Jetzt könnte man argumentieren, dass das total Punkrock von Warner ist, obwohl sie nie etwas mit den Pistols zu tun hatten, einen solchen Streifen hinzurotzen. Wenn aber ein weltweit agierender Unterhaltungsgroßkonzern versucht, auf diese Art am alternativen Kulturbetrieb, den die Sex Pistols doch irgendwie darstellten, zu verdienen, ist das nur begrenzt Punkrock.
Der Gipfel sind übrigens die mit Hilfe der Sex Pistols Experience (wohl einer Art Coverband) nachgestellten Szenen aus dem Bandleben. Nicht, weil sie so hanebüchen sind (und das sind sie), die vier fake Pistols plus Nancy-Double kommen sogar halbwegs authentisch rüber, sondern weil sie zu keinem Zeitpunkt als Fake in den Film eingeführt werden. So bekommt die Doku letztendlich den Beigeschmack einer mäßig lustigen Schmierenkomödie.

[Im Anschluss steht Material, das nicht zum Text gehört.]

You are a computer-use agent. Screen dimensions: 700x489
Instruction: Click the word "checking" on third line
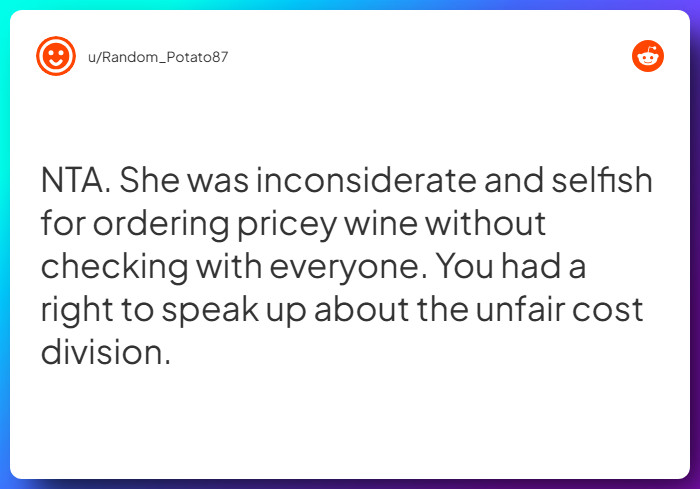[115, 267]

Und wenn der falsche Johnny Rotten am Ende in einer szenischen Einstellung gar den berühmten Satz vom Ende der US-Tour "Ever get the feeling you've been cheated?" bringt, möchte man laut "Yes, you fooking wanker!" brüllen. Da kann man sein Geld besser in eines der mittlerweile zahlreichen guten Bücher zum Thema investieren, Jon Savages "England's Dreaming" ist beispielsweise trotz seiner irren Detailliertheit wesentlich unterhaltsamer.